Eu sei que esse encontro teve um propósito maior. Eu sinto isso no meu coração, na minha alma. Eu sei. Mas isso não é suficiente para ficarmos juntos. Porque eu sei o que mereço e sei que preciso honrar minha própria história e minha ancestralidade para conseguir seguir o meu propósito de vida em paz, em harmonia. Eu não posso deixar que nada nem ninguém me tire do meu rumo ou me faça duvidar de mim mesma, porque para realizar o meu trabalho, eu preciso estar forte como uma grande rocha, conectada com as raízes da terra. Tudo aquilo que me enfraquece, cedo ou tarde, de um jeito ou de outro, é retirado da minha vida por aqueles que fazem esse trabalho junto comigo, me inspirando, encorajando, ensinando e nutrindo energeticamente. O que eu faço é por mim, por eles e por muitos mais além de nós. Por isso, as interferências não são aceitas, não são toleradas por muito tempo. Eu estou em acordo e sintonia com esse compromisso, procurando a cada dia ser fiel a isso.

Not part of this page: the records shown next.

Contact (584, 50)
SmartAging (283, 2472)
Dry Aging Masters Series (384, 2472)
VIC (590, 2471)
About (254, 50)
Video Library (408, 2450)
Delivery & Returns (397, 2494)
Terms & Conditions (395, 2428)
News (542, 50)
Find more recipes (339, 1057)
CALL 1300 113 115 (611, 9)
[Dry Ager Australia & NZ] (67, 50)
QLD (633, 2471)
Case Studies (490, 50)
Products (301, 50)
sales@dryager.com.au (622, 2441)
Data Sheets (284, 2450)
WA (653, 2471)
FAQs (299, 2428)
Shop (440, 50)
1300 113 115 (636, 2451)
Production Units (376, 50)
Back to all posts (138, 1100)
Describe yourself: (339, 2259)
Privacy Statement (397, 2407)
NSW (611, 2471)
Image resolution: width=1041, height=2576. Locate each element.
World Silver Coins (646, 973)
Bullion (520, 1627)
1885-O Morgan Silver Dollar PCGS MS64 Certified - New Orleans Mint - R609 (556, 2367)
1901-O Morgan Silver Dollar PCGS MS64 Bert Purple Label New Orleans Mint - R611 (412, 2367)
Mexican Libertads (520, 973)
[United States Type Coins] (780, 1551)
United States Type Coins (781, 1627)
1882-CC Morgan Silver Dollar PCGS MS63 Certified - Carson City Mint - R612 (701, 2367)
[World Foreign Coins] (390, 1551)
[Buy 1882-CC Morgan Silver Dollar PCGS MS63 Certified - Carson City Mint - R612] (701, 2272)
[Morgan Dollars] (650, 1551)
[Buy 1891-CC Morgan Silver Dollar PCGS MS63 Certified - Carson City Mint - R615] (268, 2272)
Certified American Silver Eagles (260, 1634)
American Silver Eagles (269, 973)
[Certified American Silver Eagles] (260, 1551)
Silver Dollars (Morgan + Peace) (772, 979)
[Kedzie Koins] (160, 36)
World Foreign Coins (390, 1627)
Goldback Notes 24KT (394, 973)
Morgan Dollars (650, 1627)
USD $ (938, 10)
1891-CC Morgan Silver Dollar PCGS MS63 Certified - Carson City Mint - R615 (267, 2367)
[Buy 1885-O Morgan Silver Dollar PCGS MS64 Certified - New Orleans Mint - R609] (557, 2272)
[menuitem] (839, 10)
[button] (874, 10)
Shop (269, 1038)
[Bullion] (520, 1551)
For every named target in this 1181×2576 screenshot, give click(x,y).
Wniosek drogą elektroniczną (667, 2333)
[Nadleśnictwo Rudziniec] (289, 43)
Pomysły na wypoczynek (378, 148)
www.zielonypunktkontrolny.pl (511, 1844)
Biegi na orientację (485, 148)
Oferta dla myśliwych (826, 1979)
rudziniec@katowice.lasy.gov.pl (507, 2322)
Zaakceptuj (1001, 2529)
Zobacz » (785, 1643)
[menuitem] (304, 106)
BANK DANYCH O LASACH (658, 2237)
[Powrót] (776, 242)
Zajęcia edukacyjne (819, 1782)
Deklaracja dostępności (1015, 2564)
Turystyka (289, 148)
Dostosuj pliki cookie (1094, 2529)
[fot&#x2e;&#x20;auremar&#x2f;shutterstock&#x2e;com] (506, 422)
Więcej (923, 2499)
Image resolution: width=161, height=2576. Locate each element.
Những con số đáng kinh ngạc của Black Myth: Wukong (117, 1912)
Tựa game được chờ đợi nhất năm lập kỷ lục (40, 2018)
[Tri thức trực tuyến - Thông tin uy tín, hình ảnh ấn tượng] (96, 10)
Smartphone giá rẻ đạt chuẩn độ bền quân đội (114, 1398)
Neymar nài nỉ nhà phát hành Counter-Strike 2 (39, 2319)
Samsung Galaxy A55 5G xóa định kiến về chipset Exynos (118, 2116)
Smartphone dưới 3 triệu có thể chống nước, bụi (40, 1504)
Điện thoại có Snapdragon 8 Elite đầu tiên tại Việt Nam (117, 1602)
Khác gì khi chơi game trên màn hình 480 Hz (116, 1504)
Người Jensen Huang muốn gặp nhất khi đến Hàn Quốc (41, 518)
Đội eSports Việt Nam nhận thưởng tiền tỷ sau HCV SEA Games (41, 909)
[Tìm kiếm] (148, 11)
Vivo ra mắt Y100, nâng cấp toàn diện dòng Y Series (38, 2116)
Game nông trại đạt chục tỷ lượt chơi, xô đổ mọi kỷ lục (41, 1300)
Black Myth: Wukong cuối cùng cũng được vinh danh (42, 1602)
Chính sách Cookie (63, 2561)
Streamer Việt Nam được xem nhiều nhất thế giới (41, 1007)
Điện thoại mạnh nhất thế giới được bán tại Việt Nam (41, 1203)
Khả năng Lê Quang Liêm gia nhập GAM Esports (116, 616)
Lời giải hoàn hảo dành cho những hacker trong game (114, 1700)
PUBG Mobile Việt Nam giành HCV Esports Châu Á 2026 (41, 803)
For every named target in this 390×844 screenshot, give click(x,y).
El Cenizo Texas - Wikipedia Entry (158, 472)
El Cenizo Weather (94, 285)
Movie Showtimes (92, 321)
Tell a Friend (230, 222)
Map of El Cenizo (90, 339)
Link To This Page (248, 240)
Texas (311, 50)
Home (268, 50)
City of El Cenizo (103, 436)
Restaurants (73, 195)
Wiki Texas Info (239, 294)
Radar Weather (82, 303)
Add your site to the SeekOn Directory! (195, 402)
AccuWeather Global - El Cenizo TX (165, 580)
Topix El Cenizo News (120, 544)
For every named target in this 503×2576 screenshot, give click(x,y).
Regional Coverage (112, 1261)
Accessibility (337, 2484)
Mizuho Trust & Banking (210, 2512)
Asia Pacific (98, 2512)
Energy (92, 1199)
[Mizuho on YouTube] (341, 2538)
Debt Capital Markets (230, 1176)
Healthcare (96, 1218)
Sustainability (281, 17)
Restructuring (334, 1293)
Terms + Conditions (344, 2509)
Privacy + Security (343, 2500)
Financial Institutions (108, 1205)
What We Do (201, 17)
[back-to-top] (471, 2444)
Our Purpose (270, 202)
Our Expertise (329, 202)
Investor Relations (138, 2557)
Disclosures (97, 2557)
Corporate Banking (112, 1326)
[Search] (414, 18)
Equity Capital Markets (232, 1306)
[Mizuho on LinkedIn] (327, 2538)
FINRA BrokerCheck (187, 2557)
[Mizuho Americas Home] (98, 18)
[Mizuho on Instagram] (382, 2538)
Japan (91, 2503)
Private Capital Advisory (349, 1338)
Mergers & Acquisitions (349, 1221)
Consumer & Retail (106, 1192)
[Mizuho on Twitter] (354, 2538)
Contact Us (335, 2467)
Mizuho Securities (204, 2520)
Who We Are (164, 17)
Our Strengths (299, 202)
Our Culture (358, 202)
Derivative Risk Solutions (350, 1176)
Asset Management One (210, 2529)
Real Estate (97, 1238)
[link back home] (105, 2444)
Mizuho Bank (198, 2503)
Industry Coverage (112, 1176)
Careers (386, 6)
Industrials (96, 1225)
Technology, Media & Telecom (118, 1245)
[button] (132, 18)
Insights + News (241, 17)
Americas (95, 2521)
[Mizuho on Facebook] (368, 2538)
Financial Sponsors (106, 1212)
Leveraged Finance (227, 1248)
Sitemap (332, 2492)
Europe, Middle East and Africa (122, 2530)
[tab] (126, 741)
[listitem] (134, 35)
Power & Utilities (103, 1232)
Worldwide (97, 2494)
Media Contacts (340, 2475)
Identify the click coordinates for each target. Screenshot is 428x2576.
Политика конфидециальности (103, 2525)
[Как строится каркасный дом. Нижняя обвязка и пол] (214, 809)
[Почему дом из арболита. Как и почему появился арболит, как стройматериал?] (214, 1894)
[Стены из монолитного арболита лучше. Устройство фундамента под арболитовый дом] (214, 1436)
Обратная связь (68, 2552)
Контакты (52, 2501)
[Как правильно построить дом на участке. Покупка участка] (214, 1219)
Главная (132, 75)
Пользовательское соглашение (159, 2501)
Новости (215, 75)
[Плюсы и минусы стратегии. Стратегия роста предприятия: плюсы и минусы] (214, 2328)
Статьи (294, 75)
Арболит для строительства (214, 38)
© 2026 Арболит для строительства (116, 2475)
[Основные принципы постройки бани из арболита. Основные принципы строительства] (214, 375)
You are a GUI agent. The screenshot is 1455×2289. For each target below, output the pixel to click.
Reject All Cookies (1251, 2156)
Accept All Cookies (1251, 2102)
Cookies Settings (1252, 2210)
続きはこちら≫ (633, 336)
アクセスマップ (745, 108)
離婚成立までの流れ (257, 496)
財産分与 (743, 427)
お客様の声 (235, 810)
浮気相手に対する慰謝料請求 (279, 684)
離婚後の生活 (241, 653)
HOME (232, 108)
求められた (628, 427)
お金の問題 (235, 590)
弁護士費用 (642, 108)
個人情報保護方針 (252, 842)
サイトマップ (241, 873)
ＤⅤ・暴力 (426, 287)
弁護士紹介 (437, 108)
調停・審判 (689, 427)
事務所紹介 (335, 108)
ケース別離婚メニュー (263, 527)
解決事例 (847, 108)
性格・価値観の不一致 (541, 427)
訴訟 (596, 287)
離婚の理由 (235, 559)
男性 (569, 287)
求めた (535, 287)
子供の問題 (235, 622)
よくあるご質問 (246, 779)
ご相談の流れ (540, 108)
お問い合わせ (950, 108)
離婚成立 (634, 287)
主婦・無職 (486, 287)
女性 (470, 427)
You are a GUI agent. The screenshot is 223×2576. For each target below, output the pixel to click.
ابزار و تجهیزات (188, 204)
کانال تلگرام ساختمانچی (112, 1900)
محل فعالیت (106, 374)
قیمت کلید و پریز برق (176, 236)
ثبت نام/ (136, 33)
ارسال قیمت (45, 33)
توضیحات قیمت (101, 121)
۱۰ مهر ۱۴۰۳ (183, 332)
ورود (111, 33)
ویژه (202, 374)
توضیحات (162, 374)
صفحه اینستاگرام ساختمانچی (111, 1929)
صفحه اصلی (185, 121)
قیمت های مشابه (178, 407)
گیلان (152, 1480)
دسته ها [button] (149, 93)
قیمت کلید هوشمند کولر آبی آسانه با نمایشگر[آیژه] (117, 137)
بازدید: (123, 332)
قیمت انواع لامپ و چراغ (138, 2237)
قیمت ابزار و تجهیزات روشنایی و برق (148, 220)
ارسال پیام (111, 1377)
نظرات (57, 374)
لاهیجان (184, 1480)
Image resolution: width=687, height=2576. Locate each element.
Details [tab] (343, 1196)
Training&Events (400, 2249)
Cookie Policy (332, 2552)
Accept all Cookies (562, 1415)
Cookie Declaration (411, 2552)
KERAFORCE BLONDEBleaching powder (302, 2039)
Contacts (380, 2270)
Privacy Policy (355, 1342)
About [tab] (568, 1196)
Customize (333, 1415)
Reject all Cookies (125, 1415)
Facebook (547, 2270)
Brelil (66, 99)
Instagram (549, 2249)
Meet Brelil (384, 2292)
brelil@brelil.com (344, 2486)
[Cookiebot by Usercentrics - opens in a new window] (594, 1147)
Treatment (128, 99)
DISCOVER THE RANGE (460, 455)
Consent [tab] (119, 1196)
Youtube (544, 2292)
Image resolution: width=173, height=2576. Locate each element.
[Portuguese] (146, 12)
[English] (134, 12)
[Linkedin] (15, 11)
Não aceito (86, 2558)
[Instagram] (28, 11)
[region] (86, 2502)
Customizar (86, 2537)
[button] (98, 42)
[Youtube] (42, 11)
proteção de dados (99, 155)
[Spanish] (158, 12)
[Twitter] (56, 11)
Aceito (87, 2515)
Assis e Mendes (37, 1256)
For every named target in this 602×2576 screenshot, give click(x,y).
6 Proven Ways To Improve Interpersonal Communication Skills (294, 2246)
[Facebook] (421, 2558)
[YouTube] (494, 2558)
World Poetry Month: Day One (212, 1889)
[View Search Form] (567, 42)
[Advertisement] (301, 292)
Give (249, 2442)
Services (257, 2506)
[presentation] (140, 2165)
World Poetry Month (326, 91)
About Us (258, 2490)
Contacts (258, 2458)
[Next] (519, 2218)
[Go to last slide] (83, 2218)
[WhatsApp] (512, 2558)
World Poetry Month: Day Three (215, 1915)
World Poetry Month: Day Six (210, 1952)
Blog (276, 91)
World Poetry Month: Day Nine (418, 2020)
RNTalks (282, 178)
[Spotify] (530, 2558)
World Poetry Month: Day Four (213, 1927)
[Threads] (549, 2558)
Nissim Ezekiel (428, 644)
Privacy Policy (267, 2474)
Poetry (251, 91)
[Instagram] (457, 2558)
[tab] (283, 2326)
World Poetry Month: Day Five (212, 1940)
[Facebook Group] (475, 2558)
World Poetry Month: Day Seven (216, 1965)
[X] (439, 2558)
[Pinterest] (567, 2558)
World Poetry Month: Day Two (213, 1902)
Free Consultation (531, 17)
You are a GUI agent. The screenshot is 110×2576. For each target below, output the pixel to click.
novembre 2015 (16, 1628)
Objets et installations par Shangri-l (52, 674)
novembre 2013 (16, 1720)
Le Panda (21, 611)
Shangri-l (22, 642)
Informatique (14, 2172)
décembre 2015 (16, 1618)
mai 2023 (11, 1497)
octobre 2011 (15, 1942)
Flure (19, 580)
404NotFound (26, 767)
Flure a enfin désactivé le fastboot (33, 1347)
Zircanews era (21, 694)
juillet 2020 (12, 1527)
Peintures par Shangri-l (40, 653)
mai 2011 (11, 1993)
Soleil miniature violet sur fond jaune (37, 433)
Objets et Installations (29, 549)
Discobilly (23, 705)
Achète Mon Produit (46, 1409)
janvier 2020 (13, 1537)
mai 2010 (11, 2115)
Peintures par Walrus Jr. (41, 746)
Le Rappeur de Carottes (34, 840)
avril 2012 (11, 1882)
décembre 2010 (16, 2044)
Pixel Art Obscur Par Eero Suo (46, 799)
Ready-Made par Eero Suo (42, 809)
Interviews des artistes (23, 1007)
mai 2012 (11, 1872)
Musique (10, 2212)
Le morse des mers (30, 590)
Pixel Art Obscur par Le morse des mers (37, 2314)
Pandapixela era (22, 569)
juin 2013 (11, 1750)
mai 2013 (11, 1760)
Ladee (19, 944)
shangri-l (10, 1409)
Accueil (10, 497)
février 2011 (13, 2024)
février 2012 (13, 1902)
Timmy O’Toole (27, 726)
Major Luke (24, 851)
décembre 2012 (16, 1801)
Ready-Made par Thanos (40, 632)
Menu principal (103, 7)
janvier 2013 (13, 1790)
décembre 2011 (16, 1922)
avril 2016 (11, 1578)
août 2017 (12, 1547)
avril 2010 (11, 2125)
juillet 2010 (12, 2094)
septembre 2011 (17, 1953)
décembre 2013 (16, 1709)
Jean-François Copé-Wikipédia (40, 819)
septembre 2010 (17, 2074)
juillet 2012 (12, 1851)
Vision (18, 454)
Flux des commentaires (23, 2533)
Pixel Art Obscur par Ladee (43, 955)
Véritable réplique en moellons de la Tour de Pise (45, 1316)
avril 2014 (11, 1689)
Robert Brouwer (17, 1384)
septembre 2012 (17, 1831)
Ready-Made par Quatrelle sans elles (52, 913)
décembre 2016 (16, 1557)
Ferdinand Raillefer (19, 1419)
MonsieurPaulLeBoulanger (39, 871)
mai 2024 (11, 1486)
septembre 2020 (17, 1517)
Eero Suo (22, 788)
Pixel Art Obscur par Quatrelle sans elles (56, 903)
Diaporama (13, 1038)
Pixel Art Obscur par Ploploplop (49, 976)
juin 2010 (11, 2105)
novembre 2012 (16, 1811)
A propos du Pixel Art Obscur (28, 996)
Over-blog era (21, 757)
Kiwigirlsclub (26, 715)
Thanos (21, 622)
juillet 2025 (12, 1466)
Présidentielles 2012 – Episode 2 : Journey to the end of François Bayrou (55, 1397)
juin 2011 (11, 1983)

Não consigo entender exatamente o quê, ainda, mas eu sei que temos um propósito juntos. Meu papel, hoje, é entender e respeitar a parte que me cabe em tudo isso, sem te tomar a sua e sem me anular para que esse propósito se cumpra, porque para fazer a minha parte, eu preciso estar bem e forte. Queria que, independente de mim, você conseguisse ouvir e aceitar o seu chamado, o seu papel na vida, mas o meu querer não é suficiente pra nada. Por isso, preciso redirecionar essa energia para continuar seguindo o meu caminho. Aliás, preciso redirecionar essa energia de amor, poder e crescimento para o meu propósito individual, porque sei que assim não deixarei esta vida sem ter feito a minha parte. Ainda que eu precise voltar pra te ajudar, poderei voltar mais leve dos meus próprios pesos.
Gratidão à espiritualidade por essa compreensão. Sei que esse entendimento vai me ajudar a me libertar das expectativas e desejos que ainda carrego com relação a ele. Eu preciso e terei a força necessária para seguir minha jornada, porque é preciso. A vida não pode esperar alguém despertar, não pode esperar, parar ou atrasar sua jornada evolutiva por alguém que não quer aceitar o seu chamado. Não é justo, nem certo, nem benéfico para ninguém.
Não quero mais pensar em "caso a gente voltar", porque sinto que não há para o quê se voltar. Há, talvez, uma nova história a ser construída, longe dos vícios, da inveja, dos maus hábitos, da preguiça, da procrastinação, da frieza, da rigidez, do excesso de cobrança. Quero começar aquilo que pensamos em viver e não conseguimos.